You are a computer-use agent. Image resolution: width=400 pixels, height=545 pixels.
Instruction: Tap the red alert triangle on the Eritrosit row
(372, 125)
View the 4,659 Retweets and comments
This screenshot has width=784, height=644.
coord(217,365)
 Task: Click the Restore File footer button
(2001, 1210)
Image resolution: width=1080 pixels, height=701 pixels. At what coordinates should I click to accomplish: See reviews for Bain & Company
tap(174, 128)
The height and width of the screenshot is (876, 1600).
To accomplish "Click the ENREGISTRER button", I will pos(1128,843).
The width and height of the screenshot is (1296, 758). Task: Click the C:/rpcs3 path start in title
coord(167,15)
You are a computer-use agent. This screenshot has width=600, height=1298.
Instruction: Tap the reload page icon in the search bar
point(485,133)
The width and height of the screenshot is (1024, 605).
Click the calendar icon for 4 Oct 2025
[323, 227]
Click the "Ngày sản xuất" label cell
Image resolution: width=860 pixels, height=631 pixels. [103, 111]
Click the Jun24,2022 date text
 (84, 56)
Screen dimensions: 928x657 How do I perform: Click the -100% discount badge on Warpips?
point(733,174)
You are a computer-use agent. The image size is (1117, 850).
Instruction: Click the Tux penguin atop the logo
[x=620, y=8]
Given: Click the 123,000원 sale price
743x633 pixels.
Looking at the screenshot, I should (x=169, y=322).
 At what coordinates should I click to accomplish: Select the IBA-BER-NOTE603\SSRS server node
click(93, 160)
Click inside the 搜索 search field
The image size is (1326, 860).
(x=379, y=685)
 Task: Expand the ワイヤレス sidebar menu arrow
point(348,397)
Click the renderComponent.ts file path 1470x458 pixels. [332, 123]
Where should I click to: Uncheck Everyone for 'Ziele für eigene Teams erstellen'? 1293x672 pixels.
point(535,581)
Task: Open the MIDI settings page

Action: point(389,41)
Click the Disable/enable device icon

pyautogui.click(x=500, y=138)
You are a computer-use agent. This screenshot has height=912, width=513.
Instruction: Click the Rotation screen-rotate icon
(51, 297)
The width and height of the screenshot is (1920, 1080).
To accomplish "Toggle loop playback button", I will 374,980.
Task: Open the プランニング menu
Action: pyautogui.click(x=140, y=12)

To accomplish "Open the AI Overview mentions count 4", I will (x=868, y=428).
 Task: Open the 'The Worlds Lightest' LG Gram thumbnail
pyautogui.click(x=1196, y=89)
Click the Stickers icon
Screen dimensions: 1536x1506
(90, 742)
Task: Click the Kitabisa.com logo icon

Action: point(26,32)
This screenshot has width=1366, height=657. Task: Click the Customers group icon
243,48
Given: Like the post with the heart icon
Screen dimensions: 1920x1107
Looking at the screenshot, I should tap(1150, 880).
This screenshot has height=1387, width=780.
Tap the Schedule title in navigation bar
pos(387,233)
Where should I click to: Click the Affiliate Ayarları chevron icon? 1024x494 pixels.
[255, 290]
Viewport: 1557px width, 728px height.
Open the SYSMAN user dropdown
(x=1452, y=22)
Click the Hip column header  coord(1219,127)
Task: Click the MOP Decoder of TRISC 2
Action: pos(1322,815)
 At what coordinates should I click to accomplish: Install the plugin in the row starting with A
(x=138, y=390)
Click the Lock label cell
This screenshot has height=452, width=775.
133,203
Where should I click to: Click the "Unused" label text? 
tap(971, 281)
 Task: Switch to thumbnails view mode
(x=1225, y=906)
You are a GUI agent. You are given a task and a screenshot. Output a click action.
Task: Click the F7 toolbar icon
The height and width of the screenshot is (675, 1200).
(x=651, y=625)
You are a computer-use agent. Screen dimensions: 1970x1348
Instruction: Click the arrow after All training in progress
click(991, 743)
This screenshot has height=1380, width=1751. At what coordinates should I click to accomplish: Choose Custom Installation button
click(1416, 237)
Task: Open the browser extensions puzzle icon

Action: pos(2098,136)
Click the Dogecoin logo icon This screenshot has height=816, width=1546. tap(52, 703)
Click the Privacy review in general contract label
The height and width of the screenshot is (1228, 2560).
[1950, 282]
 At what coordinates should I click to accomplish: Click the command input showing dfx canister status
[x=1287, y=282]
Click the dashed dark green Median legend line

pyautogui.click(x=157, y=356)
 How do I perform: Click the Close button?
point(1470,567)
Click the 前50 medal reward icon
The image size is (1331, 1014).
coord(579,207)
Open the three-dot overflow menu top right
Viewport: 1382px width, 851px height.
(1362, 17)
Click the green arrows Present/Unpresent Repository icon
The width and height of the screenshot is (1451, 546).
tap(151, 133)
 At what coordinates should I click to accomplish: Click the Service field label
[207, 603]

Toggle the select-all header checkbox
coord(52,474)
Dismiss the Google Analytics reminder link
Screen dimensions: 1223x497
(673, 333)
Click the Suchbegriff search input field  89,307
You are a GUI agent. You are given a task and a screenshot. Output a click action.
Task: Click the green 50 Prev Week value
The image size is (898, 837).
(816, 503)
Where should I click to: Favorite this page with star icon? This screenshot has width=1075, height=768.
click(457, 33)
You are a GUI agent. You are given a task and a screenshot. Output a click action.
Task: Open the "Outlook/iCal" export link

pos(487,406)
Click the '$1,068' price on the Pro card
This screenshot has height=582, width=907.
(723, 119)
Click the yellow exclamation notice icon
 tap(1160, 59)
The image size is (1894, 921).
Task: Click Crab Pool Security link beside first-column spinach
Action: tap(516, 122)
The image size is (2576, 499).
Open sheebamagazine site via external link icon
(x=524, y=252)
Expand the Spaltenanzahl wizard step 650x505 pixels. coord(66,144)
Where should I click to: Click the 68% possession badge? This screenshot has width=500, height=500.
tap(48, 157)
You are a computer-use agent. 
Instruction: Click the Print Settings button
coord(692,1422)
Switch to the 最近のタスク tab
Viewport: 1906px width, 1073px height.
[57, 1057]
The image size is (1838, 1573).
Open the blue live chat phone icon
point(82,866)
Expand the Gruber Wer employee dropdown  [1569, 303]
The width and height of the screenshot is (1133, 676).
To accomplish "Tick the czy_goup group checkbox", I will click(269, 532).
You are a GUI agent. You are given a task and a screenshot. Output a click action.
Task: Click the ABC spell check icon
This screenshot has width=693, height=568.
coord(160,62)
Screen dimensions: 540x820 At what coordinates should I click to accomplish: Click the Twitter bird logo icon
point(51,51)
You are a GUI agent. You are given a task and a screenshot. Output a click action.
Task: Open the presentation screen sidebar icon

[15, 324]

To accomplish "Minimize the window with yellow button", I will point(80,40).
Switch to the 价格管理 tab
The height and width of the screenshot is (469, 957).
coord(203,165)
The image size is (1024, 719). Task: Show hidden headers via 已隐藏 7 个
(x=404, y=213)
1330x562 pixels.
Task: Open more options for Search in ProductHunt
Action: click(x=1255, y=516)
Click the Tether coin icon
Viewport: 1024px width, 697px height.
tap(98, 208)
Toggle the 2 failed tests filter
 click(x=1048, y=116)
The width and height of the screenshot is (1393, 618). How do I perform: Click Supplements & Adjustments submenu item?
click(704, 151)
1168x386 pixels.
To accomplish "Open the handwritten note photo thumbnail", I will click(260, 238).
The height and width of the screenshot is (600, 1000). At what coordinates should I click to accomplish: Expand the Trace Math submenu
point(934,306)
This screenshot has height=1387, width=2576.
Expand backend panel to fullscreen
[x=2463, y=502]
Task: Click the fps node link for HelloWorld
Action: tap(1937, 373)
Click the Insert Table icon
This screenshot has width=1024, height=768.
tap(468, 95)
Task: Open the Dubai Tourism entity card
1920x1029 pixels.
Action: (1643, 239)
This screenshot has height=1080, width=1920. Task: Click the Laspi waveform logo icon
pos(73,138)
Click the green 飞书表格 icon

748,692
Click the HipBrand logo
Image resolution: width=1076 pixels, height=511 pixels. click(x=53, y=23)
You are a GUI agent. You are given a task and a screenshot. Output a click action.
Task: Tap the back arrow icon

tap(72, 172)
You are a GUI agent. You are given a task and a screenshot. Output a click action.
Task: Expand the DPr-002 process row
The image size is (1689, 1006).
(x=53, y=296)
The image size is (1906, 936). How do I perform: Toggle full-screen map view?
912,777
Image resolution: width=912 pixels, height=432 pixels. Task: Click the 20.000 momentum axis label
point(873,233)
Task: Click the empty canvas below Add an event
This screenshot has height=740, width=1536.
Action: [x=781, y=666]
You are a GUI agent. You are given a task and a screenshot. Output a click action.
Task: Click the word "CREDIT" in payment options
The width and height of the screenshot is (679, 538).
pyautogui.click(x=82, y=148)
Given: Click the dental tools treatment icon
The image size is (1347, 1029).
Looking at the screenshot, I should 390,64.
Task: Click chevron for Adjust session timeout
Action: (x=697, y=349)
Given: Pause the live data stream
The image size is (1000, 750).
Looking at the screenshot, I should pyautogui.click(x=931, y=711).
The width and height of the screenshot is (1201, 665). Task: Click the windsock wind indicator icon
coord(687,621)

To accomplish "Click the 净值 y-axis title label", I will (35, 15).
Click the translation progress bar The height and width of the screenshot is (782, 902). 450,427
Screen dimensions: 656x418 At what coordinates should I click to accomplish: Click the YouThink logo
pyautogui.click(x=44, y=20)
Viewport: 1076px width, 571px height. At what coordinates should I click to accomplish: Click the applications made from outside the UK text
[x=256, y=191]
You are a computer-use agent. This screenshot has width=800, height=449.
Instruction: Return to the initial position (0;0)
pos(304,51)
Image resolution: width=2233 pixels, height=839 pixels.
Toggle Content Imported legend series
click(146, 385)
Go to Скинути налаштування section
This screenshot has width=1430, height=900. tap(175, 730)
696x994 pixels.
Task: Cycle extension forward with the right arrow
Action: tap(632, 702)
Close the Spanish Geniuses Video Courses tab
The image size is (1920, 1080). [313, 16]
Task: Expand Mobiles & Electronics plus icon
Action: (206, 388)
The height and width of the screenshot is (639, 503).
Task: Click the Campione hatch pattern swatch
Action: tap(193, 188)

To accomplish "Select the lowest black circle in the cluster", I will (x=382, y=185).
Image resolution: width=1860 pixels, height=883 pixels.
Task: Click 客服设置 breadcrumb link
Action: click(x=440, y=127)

Task: Change "contract" to "agreement" in the rows from the line with "Click the Privacy" up to and including the line with "coord(579,207)", and write out those lines again with nothing else altered.

Result below:
Click the Privacy review in general agreement label
The height and width of the screenshot is (1228, 2560).
[1950, 282]
 At what coordinates should I click to accomplish: Click the command input showing dfx canister status
[x=1287, y=282]
Click the dashed dark green Median legend line

pyautogui.click(x=157, y=356)
 How do I perform: Click the Close button?
point(1470,567)
Click the 前50 medal reward icon
The image size is (1331, 1014).
coord(579,207)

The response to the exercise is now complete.